Given data:
+--
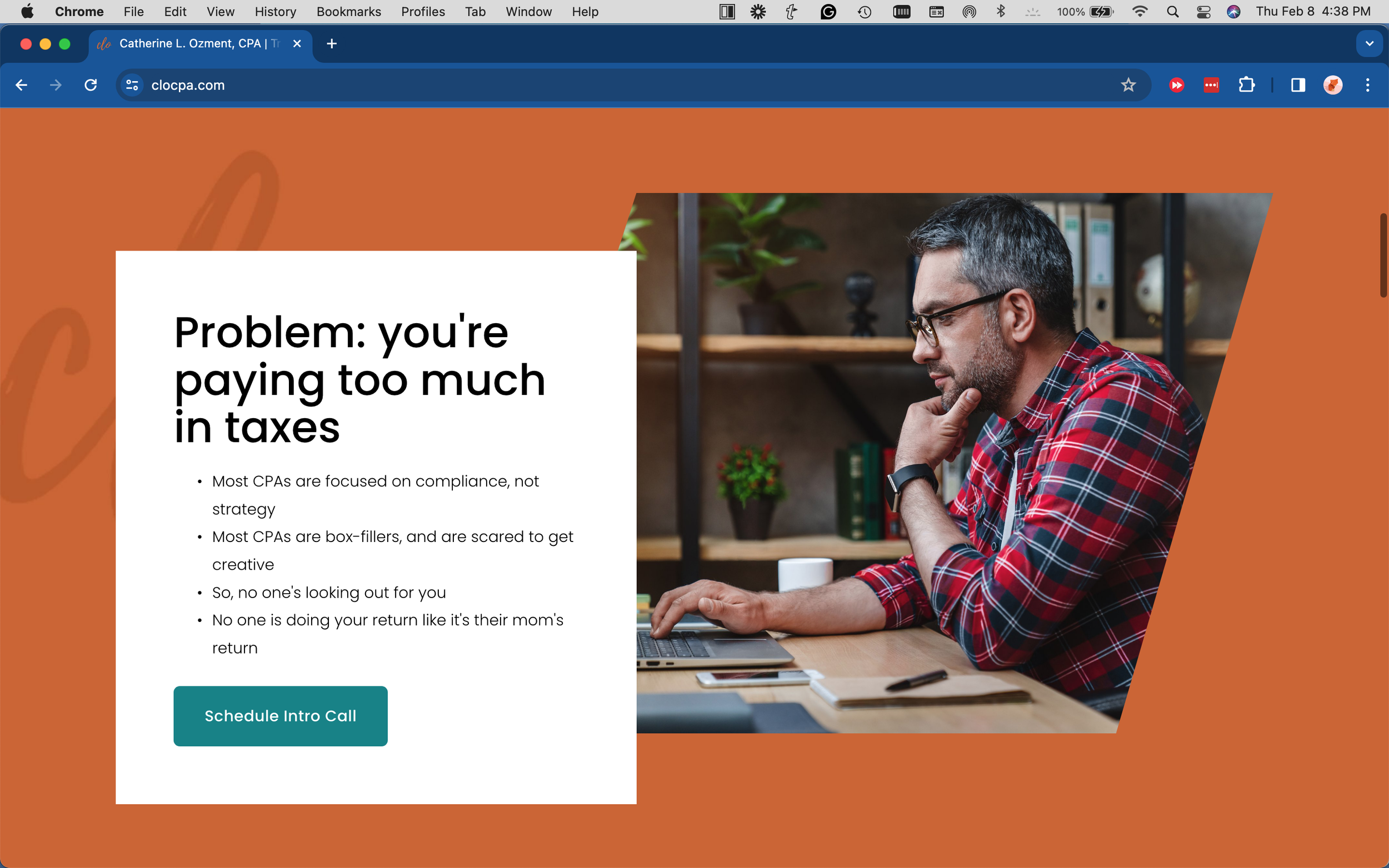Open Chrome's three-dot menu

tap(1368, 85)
+--
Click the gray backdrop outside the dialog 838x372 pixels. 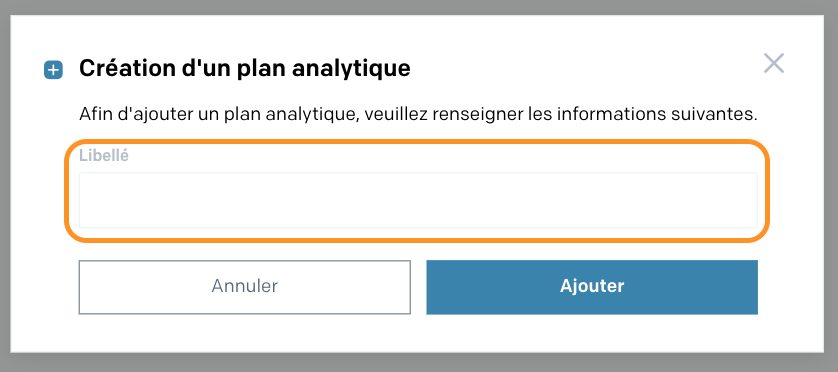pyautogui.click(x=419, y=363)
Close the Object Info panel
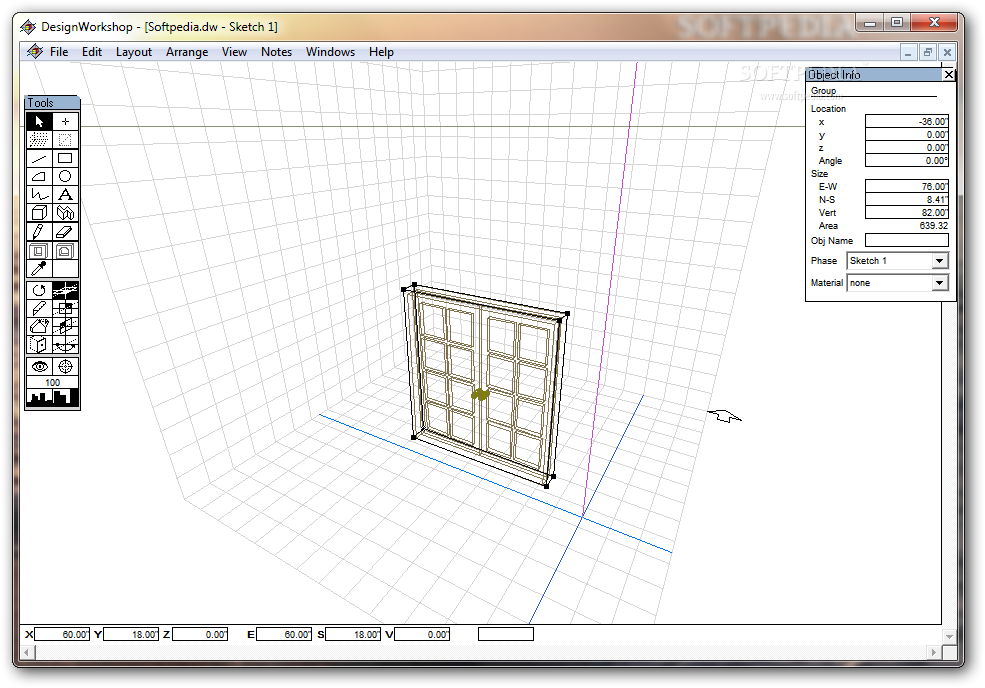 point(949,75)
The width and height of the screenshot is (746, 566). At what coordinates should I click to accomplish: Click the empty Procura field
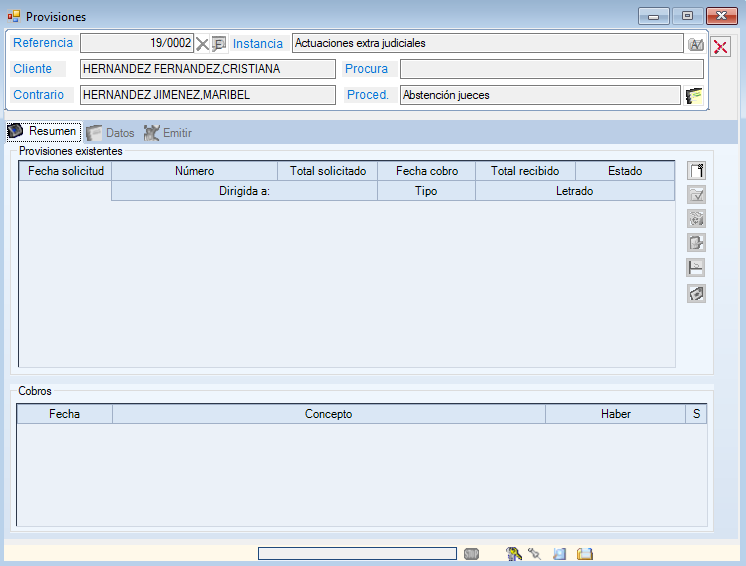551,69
+--
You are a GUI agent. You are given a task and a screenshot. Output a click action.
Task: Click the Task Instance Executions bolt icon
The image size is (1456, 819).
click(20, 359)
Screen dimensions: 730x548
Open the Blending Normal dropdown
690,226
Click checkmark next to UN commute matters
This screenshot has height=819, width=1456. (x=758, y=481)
+--
Challenge: Collect every line of the data above that contains the string "height", and copy each one out in full.

The reply:
The width and height of the screenshot is (746, 566). At what coordinates should I click to accomplish: Click the empty Procura field
This screenshot has height=819, width=1456. (x=758, y=481)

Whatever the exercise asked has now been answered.